Conclusion: The addition of vismodegib to gemcitabine in an unselected cohort did not improve overall response rate, PFS, or OS in patients with metastatic PC. Our preclinical and clinical results revealed no statistically significant differences with respect to drug delivery or treatment efficacy using vismodegib.

Trial registration: ClinicalTrials.gov NCT01064622.

Conflict of interest statement

Authors' disclosures of potential conflicts of interest are found in the article online at www.jco.org. Author contributions are found at the end of this article.

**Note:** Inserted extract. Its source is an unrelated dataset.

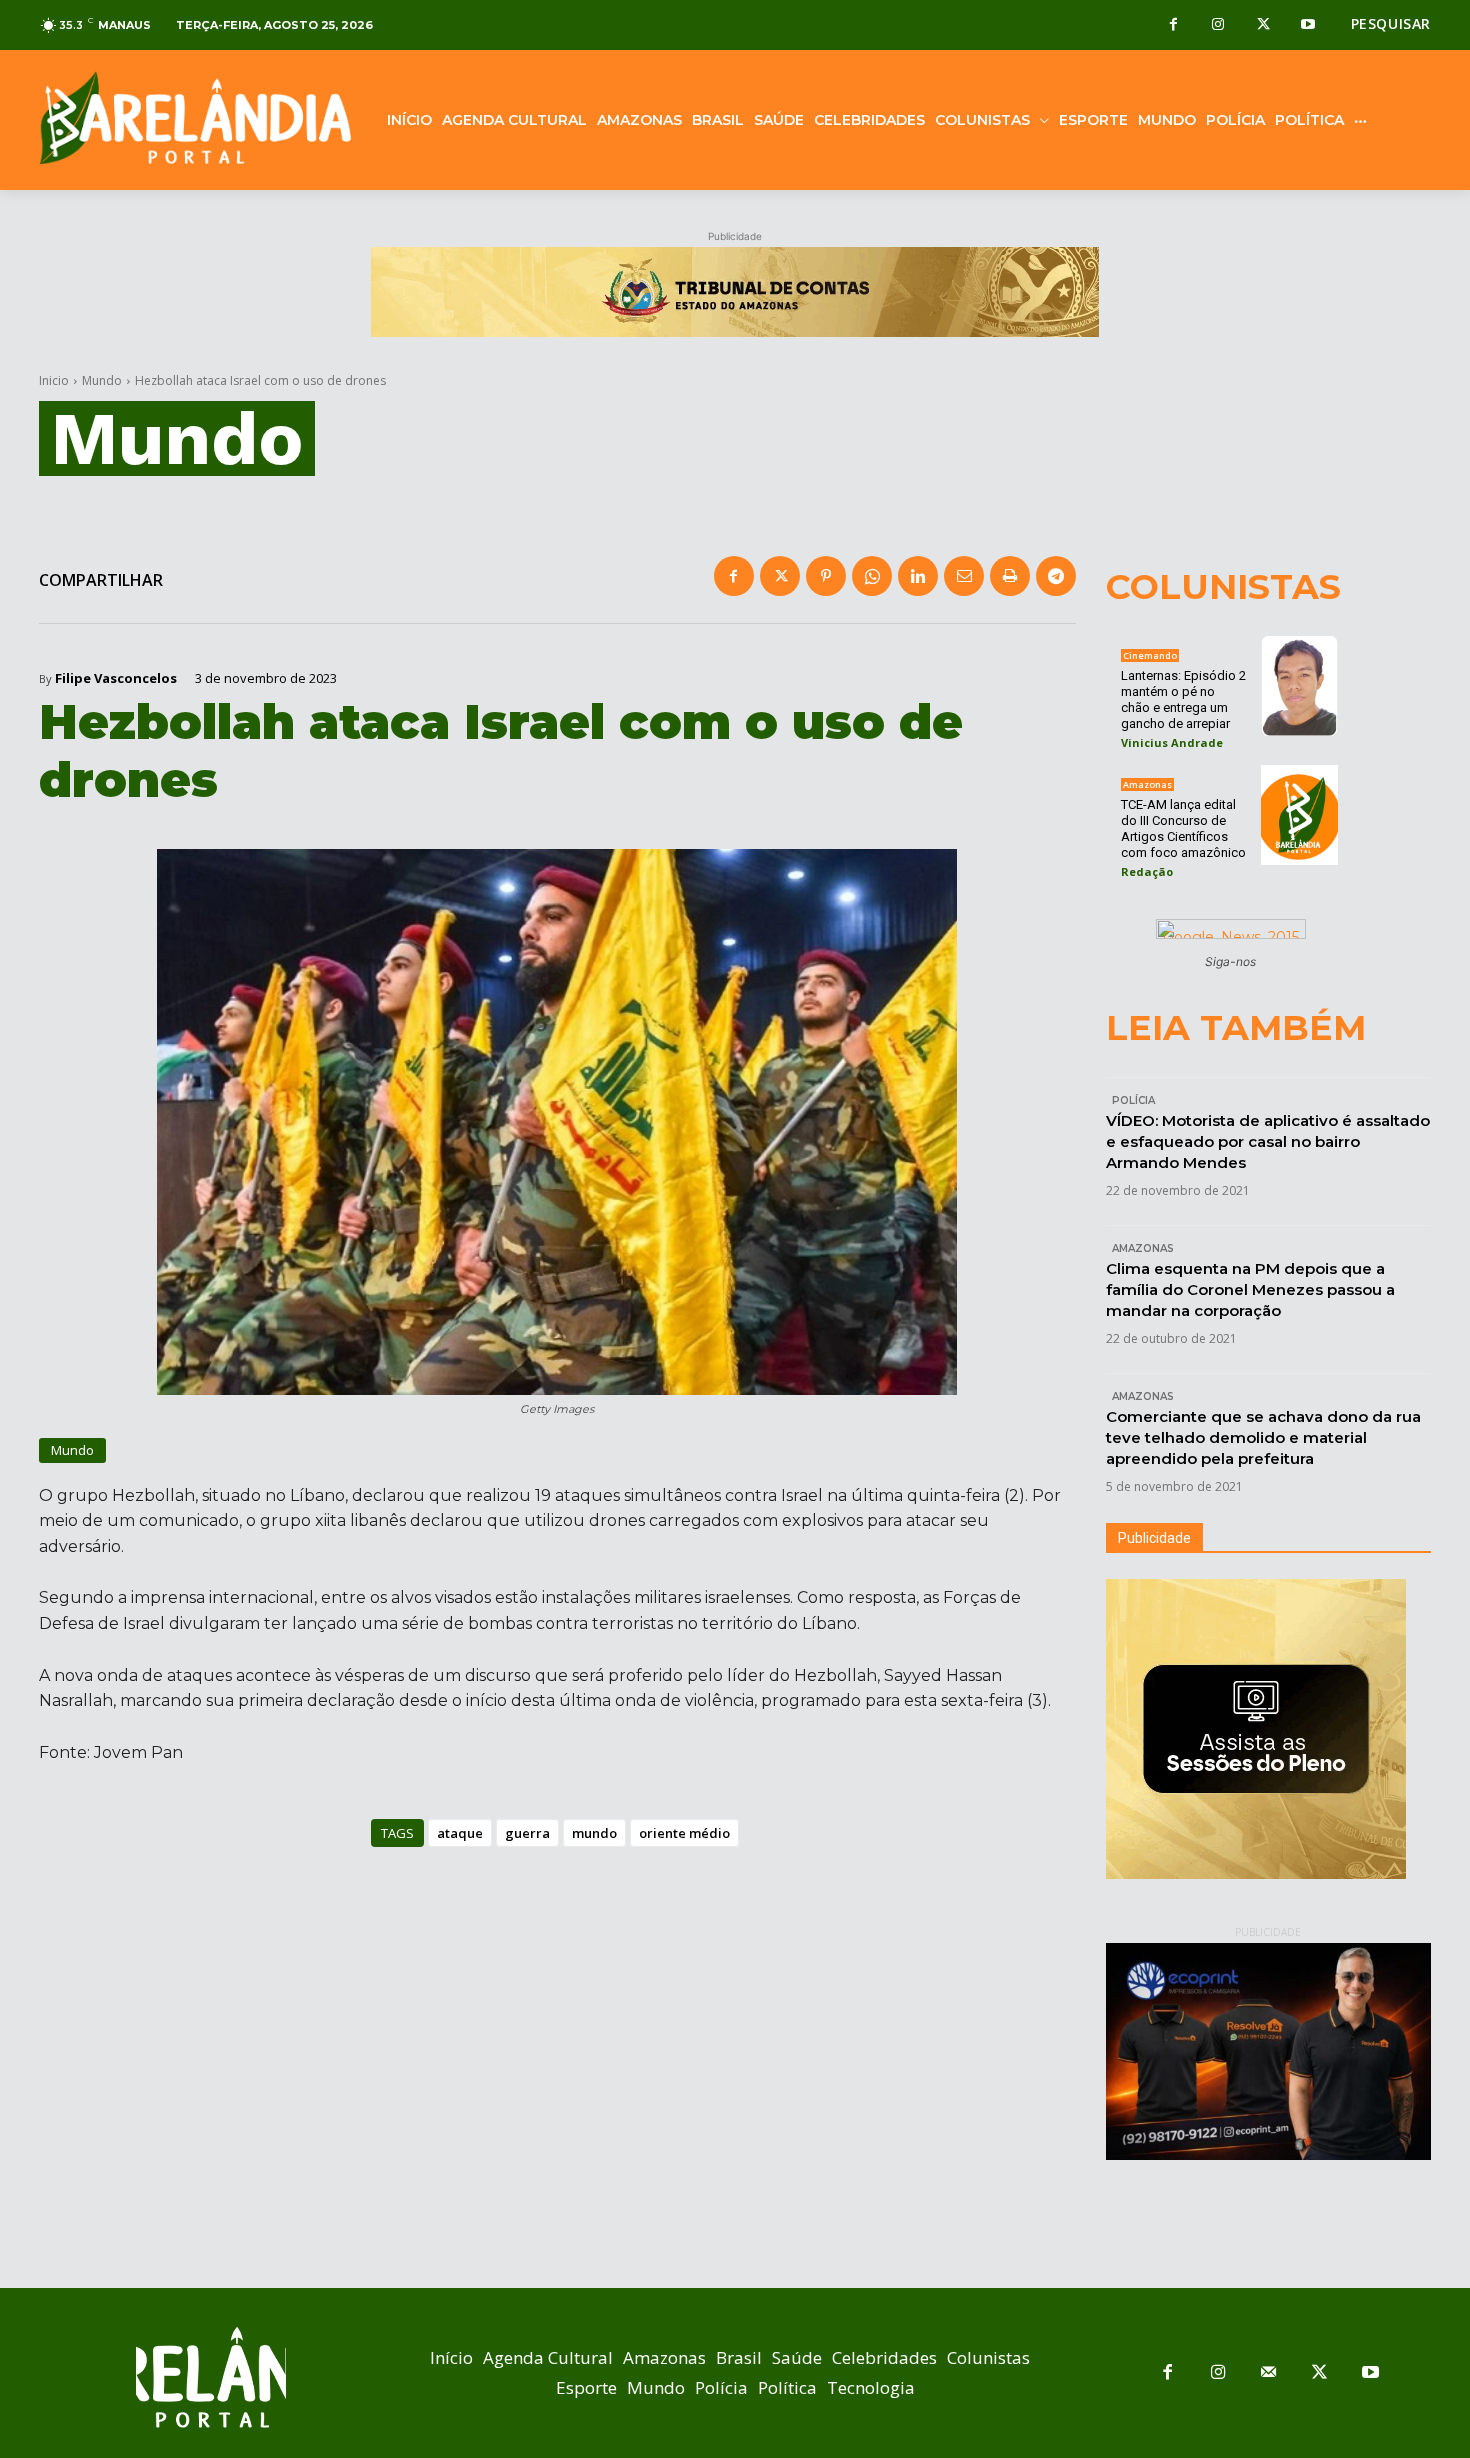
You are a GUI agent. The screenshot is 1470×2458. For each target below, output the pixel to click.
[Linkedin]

© 2015 by American Society of Clinical Oncology.

Figures

Fig 1.
Fig 1.
CONSORT diagram of clinical trial enrollment and treatment in phase II trial. gem, gemcitabine.
Fig 2.
Fig 2.
(A) Progression-free and (B) overall survival by treatment arm. Blue, gemcitabine plus vismodegib; gold, gemcitabine plus placebo. Hazard ratio (HR) after adjusting (adj) for Karnofsky performance score and disease status (newly diagnosed v recurrent).
Fig 3.
Fig 3.
Clinical trial translational correlatives. Serum SHH levels (A) comparing controls (n = 40) with patients with pancreatic cancer enrolled onto trial (n = 89), (B) by treatment group (gemcitabine plus vismodegib [GV] or gemcitabine plus placebo [GP]) with increasing treatment (TX) cycle, and association with age in (C) patients with cancer and (D) controls. (E) Radiologic correlatives evaluating association of baseline tumor perfusion with tumor response to therapy.
Fig 4.
Fig 4.
Effects of hedgehog pathway antagonism (HhAntag) on vasculature, stromal content, and intratumoral gemcitabine metabolites in KrasG12D; p16/p19fl/fl; Pdx1-Cre (KPP) tumors. (A) Quantitation of immunohistochemical staining for meca-32 expression in pancreatic tumors of KPP mice treated with vehicle (circles; n = 13) or smoothened (SMO) inhibitor (squares; n = 13) for 10 days. Data presented as percentages of meca-32–positive areas over analyzed tumor areas for each tumor (Mann-Whitney P = .54; scale bar, 200 um). (B) Quantitative analysis of stromal content by trichromatic stain in pancreatic tumors of KPP mice treated with vehicle or SMO inhibitor for 10 days. Data presented as percentages of positive stain areas over analyzed tissue areas (Mann-Whitney P = .29). (C) Mass spectromic quantitation of intratumoral concentration of 2′,2′-difluorodeoxycytidine triphosphate (dFdCTP; active form of gemcitabine) from each tumor after treatment for 10 consecutive days with vehicle or SMO inhibitor and gemcitabine 50 mg/kg 30 minutes before tumor collection (Mann-Whitney P = 1.000). (D) Ratios of 2′,2′-difluoro 2′-deoxycytidine (dFdC) to diflurodeoxyuridine (dFdU) in pancreatic tumors from each tumor (Mann-Whitney P = .48). NS, not significant.
Fig 5.
Fig 5.
Smoothened (SMO) inhibitor does not affect tumor progression or overall survival in Kras LSL-G12D; p16/p19 fl/fl; Pdx1-Cre (KPP) mice. (A) Individual tumor growth rates plotted by from serial ultrasound images as volumes depicted longitudinally by animal within each regimen. (B) Antilogged values of slopes in each longitudinal plot are graphed, and average tumor burden fold changes per day in each study group of KPP mice are shown, with approximate 95% CIs (vehicle v SMO inhibitor, P = .86; vehicle v combination, P = .0156; gemcitabine v combination, P = .18) (C) Kaplan-Meier plots of KPP mice treated with vehicle (blue, n = 15; median, 1.9 weeks), SMO inhibitor (gold, n = 16; median, 1.2 weeks), gemcitabine (gray, n = 14; median, 3.8 weeks), and gemcitabine plus SMO inhibitor combination (red, n = 12; median, 3.4 weeks; gemcitabine v vehicle, P = .0059; combination v vehicle, P = .0179; gemcitabine v combination, P = .10 [all P values from log-rank test]). HhAntag, hedgehog pathway antagonism.